You will need to do preliminary investigation and planning, but you don’t need a fully detailed plan for the entire auto-ethnography project. You need a clear exposition of your project idea, and an Advisor who attests that this is a “workable” project and has agreed to mentor you. Your proposal should be your best current understanding of what the autoethnography involves, and how it relates to your goals of becoming an accomplished teacher.
Honors has several awards to support Thesis Projects. We fund approximately 20 projects annually, up to $5,000 per project.
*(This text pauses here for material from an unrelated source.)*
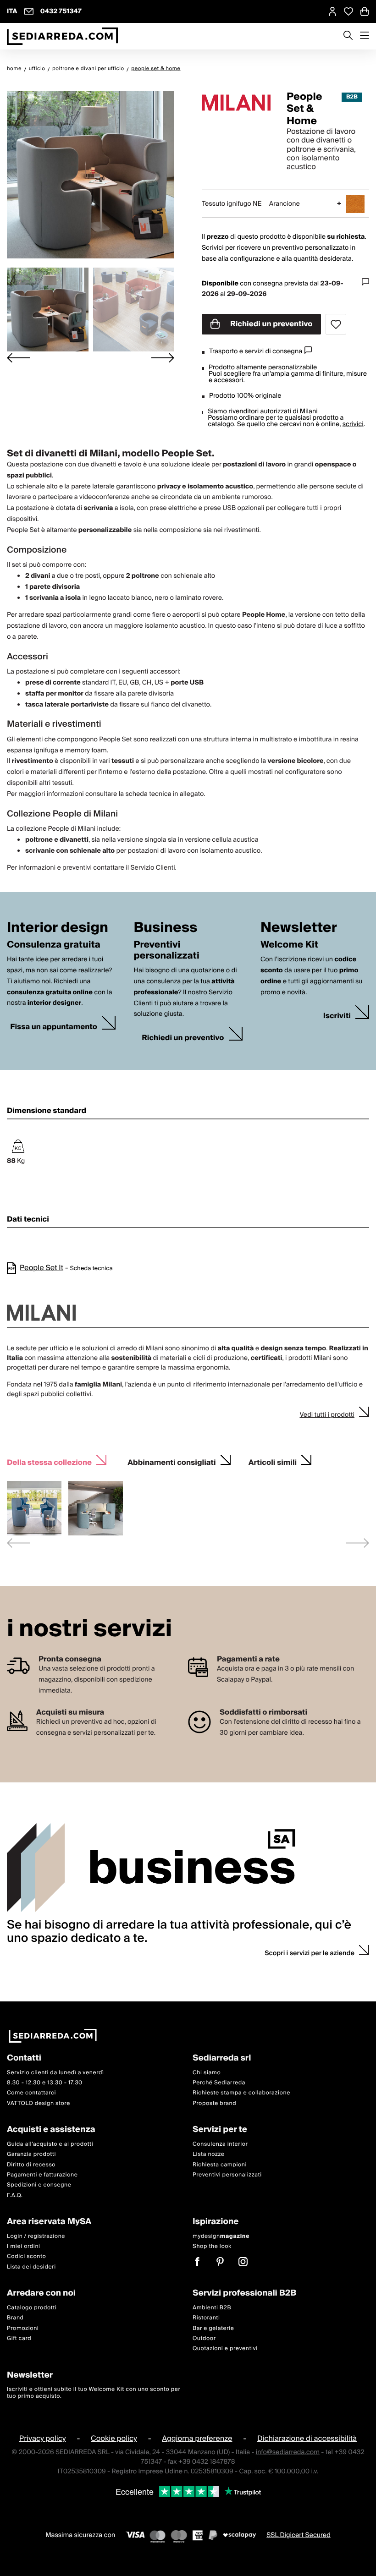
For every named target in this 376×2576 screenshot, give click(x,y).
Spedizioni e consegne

Update Your Project Progress
Continue working on the project through the spring semester, meeting every few weeks with your Advisor. Submit a Thesis Update Form – due the first week in April. The Update asks for information on your progress: an initial bibliography on auto-ethnography, a brief explanation of your methodology, perhaps some preliminary lesson and unit plans, and a fleshed out timeline.
This helps assure that you, your Advisor, and the Honors Program are all “on the same page” about your progress and the timeline for your future work.
499 Course Registration
You will devote considerable time and energy to your project, and you want to get academic credit for your work. The XXX 499 (where XXX is your major prefix) registration is how you do that. Everyone is required to register for one to three credit hours for the Thesis Project in their final semester. That puts one to three credits for the Thesis on your transcript, and provides your Advisor with a mechanism for grading your work. It's also a requirement. Everyone must register for at least one credit of 499.
Find Your Reader
Your Honors Reader is usually a faculty member in your major or a thematically related field. Make sure you ask, in person, if someone will serve as your reader. It can be any faculty member; it does not need to be one "officially" affiliated with Honor, and it does not have to be someone in your major.
Submit a draft of one chapter/section
In the first week of November, you will email one chapter / section of a draft of your final Thesis to your advisor and your Thesis Coordinator.
Submit Written Thesis for Editor Review
About a week prior to the final turn-in of your Thesis , you will be required to submit your finished Thesis to Honors for our editing process. One of our editors will review your Thesis for writing quality (grammar, structure, flow) and will either approve your Thesis for turn-in, or they will flag your Thesis for further editing.
This process gives you the opportunity to learn the importance of final editing and polishing your Thesis before you turn it in for its final submission.